Cervical segmental motion at levels adjacent to disc herniation as determined with kinetic magnetic resonance imaging
From: Spine (Phila Pa 1976). 2009 Oct 15;34(22):2389-94
This article investigates the effects of cervical disc herniation on kinematics at adjacent vertebral motion segments. Kinetic magnetic resonance imaging is an alternative method to conventional MRI, which allows evaluation of the cervical spine in a more physiologic, weight-bearing position, and acquisition of images in flexion, extension, and neutral alignment. Kinetic magnetic resonance imaging has previously been used to evaluate the effects of disc degeneration on cervical kinematics. A total of 407 patients with neck pain without prior history of surgery were evaluated using kinetic magnetic resonance imaging. Translational motion, angular variation, and disc height were measured at each segment from C2-C3 through C7-T1. Other factors including the degree of disc degeneration, age, gender, and vertebral segment location were analyzed in order to determine any predisposing risk factors for segmental instability adjacent to disc herniations.
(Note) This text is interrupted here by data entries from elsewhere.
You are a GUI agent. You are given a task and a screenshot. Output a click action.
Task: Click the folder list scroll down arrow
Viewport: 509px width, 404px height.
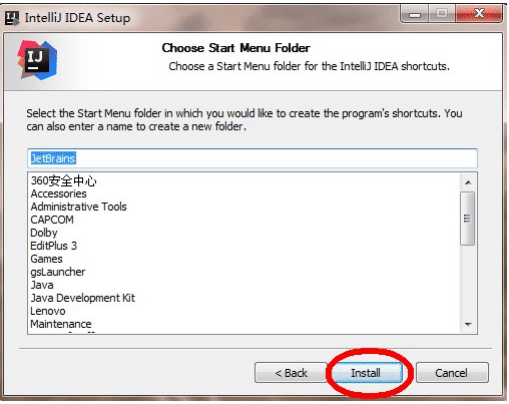click(468, 324)
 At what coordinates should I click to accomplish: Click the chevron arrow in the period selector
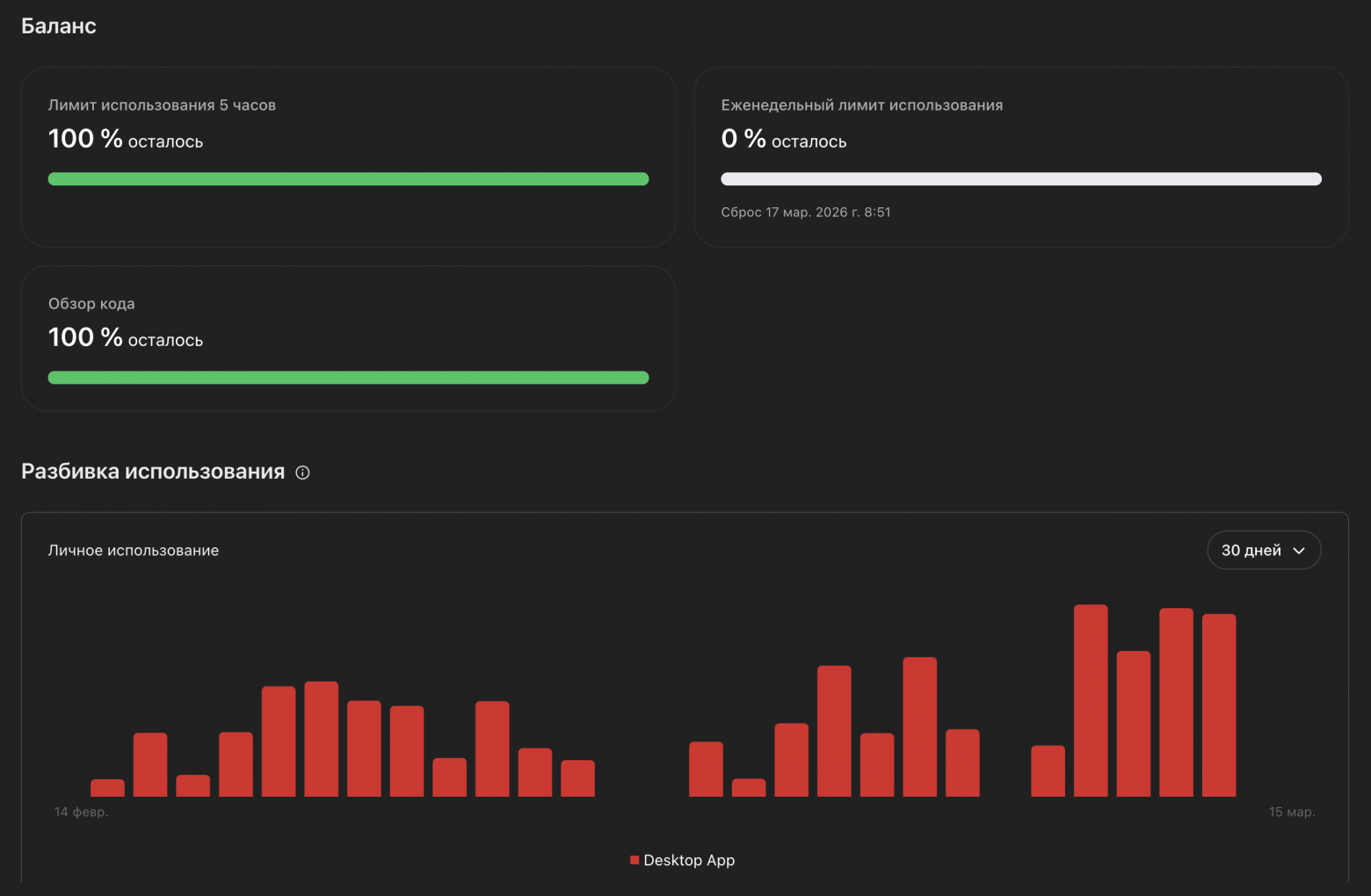[x=1299, y=551]
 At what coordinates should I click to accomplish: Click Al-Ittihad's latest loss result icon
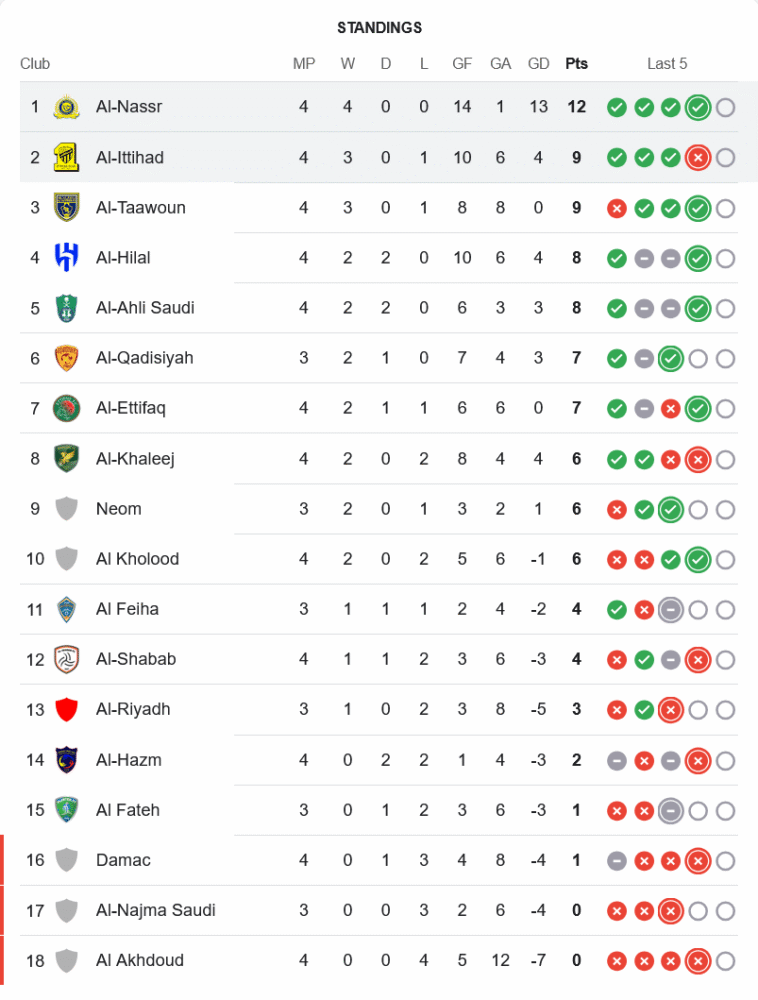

Spinal levels above the disc herniation exhibited, on average, a 7.2% decrease in translational motion per mm of disc herniation, without significant change in angular motion. Levels below the herniation demonstrated a 5.2% decrease in angular motion per mm of disc herniation without significant change in translational motion. The degree of disc degeneration had no significant effect on adjacent level motion. Disc herniation had no significant impact on disc height at adjacent levels, although disc degeneration correlated with decreased disc height above and increased disc height below.
Although disc height, translational motion, and angular variation are significantly affected at the level of a disc herniation, no significant changes are apparent in adjacent segments. This study indicates that herniated discs have no effect on ROM at adjacent levels regardless of the degree of disc degeneration or the size of disc herniation, suggesting that the natural progression of disc degeneration and adjacent segment disease may be separate, unrelated processes within the cervical spine.